In middle school, I joined the track team.
(If you know me personally, you may laugh.  ...Ok, that's enough.)

I wasn't popular, and there was a boy I liked and talked to next to never.  Or never.  He was on the track team.  It's not a very complicated story.
The first day, we had to run for practice (I was shocked and terrified).  This was torture, and I twisted my ankle.  The. first. day.
To this day, I can't remember if I actually physically twisted my ankle or if I "oh my goodness this is the worst thing ever" twisted my ankle.
This injury allowed me to go to one track meet and wear a very cute sweatshirt.  I was on the injured list.
And then it was over.  My track career... finished before it ever began.

Really though, it goes deeper than middle school track...

I have always loved journaling.  Wanting to be a writer since my seventh-grade creative writing class (which I will be writing about at some point), I've maintained an insatiable love of the blank page and the unmarked notebook.

I have a high stack of journals that are just half full.
They all start with such hopeful intentions of getting to that last page.
Years and years of the unfinished piled up in the spare bedroom closet.

Until this last year, I'm not sure I've ever finished out a journal to the last page.
This may seem silly, but it's always bothered me.  For years, I've carried a slight niggling dissatisfaction with the fact.  I even marked in one journal how far I'd gotten.


It was a little over half-way full.
Incidentally, this page was the last one I wrote on.  I think maybe I was 15.

I don't know if it's the love of pursuing something brand new or the fear of sticking it out that made me like this.  I think it was a little bit of both.

Mostly, though, my issue was probably (definitely) fear.
Many of these notebooks are riddled with unfulfilled promises to myself to be better, to be more committed.  Some have first paragraphs of stories I'd started with very high hopes.

Even now, typing this, I want to erase all that I've written here, throw away the pictures.
Frustration with myself at being this way, with having a difficult time telling you about it... All of it sits in my bones and I have to wage war to continue.  Slicing joint and marrow.  Pushing onward.

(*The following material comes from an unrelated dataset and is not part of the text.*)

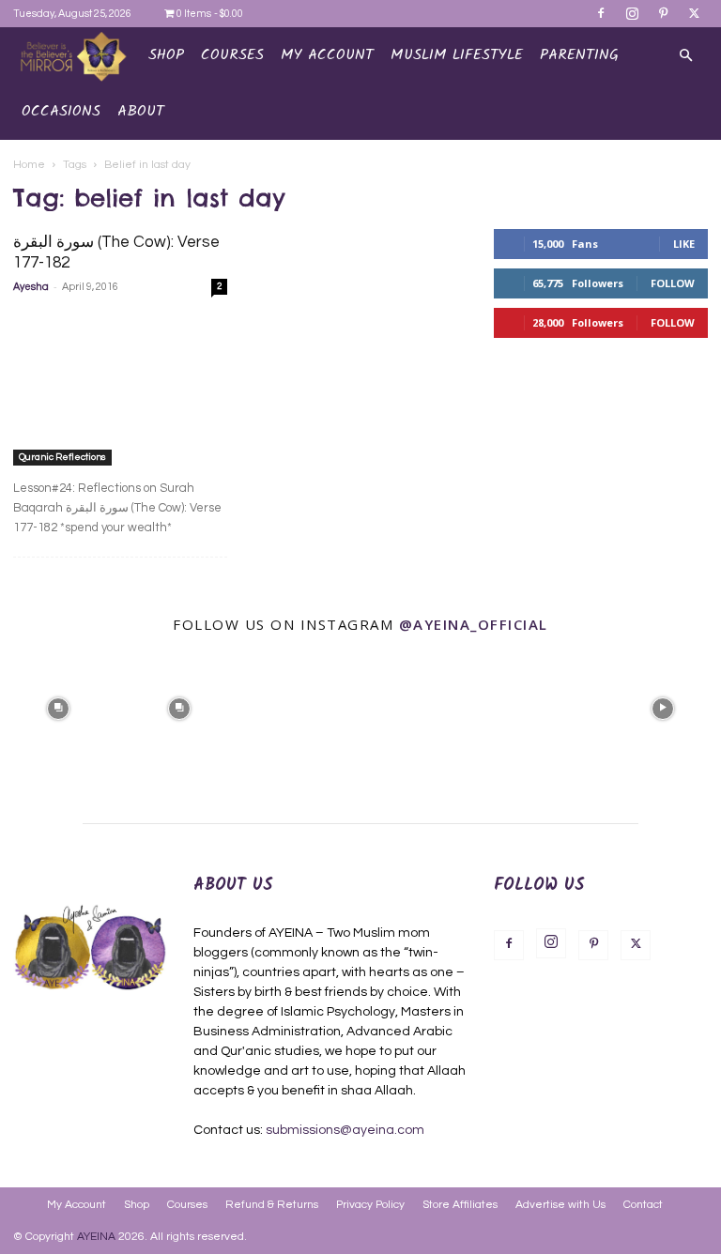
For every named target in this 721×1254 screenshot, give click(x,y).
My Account (76, 1205)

For an aspiring writer, you'd think I would've spent years staying up late, pouring my soul and sweat out over pages and pages with bruised, inked fingers to show for it (Oh, Jo March, how I envied you).
You'd think.

In Kevin Leman's book about Birth Order, he has a list of questions perfectionists should ask themselves.  One of them perfectly diagnoses my issue with finishes:
Do you tend to put things off because you feel you're not quite ready to do the job right?
 To which I can answer a resounding YES.

I guess that's why I'm starting here.
I don't want to put it off, telling you my story.  But you must know that it might be difficult for me to wrench it out.  My tendency is to hold my cards very close to the chest.

Here's my first card laid out on the green felt for you to see:
I can be so driven by fear that I don't take the risks I should take.
Also, perfectionism is not a strength (thanks again, Kevin Leman).

And now you have a little piece of my history and of my heart.  Please hold it carefully.